# Text segment:

────────

The current explosive epidemic of Zika virus (ZIKV) in Americas poses a global public health emergency. ZIKV is a member of Flavivirus genus within the Flaviviradae family. Flaviviruses have a positive-strand RNA genome of about 11,000 nucleotides. The flaviviral genome encodes three structural proteins (capsid [C], pre-membrane/membrane [prM/M], and envelope [E]) and seven nonstructural proteins (NS1, NS2A, NS2B, NS3, NS4A, NS4B, and NS5). The structural proteins form viral particles. The non-structural proteins participate in viral replication, virion assembly, and evasion of the host immune response (Lindenbach et al (2013). Flaviviridae. p. 712-746. In D. M. Knipe and P. M. Howley (ed), Fields virology, 6th., vol. 1. Lippincott William & Wilkins, Philadelphia, Pa.). Like ZIKV, many flaviviruses are significant human pathogens, including yellow fever virus (YFV), West Nile virus (WNV), Japanese encephalitis virus (JEV), tick-borne encephalitis virus (TBEV), and dengue virus (DENV). ZIKV is transmitted by Aedes spp. mosquitoes, which also transmit YFV and DENV, as well as chikungunya virus. In addition, ZIKV may also be transmitted through sex, blood transfusion, organ transplantation, and potentially through urine or saliva (Musso et al., (2014) Euro Surveill 19; Musso et al., (2015) Emerg Infect Dis 21, 359-61). Individuals with compromised immunity could be more susceptible to ZIKV infection and disease development (Shan et al., (2016) ACS Infectious Diseases 2, 170-72).
Experimental systems, including a reverse genetic system of ZIKV, animal models, and mosquito transmission models, are urgently needed to address these key scientific questions. For animal models, A129 (lacking interferon α/β receptors), AG129 (lacking interferon α/β and γ receptors), and Irf3−/− Irf5−/− Irf−/− triple knockout mice were recently reported to be susceptible to ZIKV infection and to develop neurological diseases (Lazear et al., (2016) A mouse model of Zika virus pathogenesis, Cell Host & Microbe; Rossi et al., (2016) Characterization of a Novel Murine Model to Study Zika Virus, Am J Trop Med Hyg; Zmurko et al. (2016) The viral polymerase inhibitor 7-deaza-2′-C-methyladenosine is a potent inhibitor of in vitro Zika virus replication and delays disease progression in a robust mouse infection model. bioRxiv); infection of rhesus macaques with an Asian lineage ZIKV was also reported recently (Dudley et al. (2016). Natural history of Asian lineage Zika virus infection in macaques. bioRxiv). For mosquito infection, one study showed that A. aegypti and A. albopictus mosquitoes are unexpectedly poor vectors for ZIKV, with disseminated infection rates generally <50% following high titer (107 tissue culture infectious dose 50%) oral doses. This suggests the possibility that other mosquito vectors or human-to-human transmission may be contributing to the explosive spread of the virus (Chouin-Carneiro et al., (2016). PLoS Negl Trop Dis 10, e0004543).

────────

# Given records:
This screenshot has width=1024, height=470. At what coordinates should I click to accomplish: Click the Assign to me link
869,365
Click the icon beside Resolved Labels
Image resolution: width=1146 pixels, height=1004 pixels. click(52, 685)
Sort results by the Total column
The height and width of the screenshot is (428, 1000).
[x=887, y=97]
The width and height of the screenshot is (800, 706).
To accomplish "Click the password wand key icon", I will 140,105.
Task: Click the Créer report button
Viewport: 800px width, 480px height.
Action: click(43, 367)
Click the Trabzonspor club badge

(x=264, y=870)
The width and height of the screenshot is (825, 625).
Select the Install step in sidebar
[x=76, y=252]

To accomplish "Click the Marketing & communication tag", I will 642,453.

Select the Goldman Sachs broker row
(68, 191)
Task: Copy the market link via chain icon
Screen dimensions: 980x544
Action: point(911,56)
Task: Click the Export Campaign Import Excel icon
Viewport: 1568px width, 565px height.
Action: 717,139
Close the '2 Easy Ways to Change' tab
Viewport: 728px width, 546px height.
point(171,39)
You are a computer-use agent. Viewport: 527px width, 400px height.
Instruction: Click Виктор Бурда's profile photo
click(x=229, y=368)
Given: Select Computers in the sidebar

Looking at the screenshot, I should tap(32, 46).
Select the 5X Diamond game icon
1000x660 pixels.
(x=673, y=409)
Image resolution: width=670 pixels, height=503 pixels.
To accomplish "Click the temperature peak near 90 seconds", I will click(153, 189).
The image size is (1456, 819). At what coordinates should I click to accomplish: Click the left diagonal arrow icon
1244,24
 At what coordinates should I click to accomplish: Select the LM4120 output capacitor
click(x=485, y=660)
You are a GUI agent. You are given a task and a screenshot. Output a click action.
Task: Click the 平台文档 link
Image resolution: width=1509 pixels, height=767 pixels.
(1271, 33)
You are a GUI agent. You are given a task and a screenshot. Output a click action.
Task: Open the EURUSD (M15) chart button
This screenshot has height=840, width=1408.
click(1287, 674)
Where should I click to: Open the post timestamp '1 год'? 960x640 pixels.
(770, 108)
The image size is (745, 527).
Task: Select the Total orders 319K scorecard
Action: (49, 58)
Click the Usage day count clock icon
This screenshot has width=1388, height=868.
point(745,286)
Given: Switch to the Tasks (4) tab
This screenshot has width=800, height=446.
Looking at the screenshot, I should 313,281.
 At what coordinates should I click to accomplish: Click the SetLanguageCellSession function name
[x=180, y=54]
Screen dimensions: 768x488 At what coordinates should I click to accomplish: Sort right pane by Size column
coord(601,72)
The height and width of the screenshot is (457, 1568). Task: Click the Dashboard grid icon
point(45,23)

────────

# Required tasks:
A: Answer these from the Zika virus text:
(i) How many nonstructural proteins does the flaviviral genome encode?
(ii) Which receptors do AG129 mice lack?
(iii) What disseminated infection rates did A. aegypti and A. albopictus mosquitoes generally show after high-titer oral doses?
B: Could you resume the Zika virus text, starting after its last sentence?

# Results by task:
A:
(i) Seven.
(ii) Interferon α/β and γ receptors.
(iii) Generally less than 50%.

B:
The potential association of microcephaly and other congenital abnormalities with Zika virus (ZIKV) infection during pregnancy underlines the critical need for a rapid and accurate diagnosis. Due to the short duration of ZIKV viremia in infected patients, a serologic assay that detects antibody responses to viral infection plays an essential role in diagnosing patient specimens. The current serologic diagnosis of ZIKV infection relies heavily on the labor-intensive Plaque Reduction Neutralization Test (PRNT) that requires more than one-week turnaround time and represents a major bottleneck for patient diagnosis.
There is a need for additional reverse genetic systems for Zika virus, as well as additional methods of detecting and diagnosing viral infections such as Zika virus infection.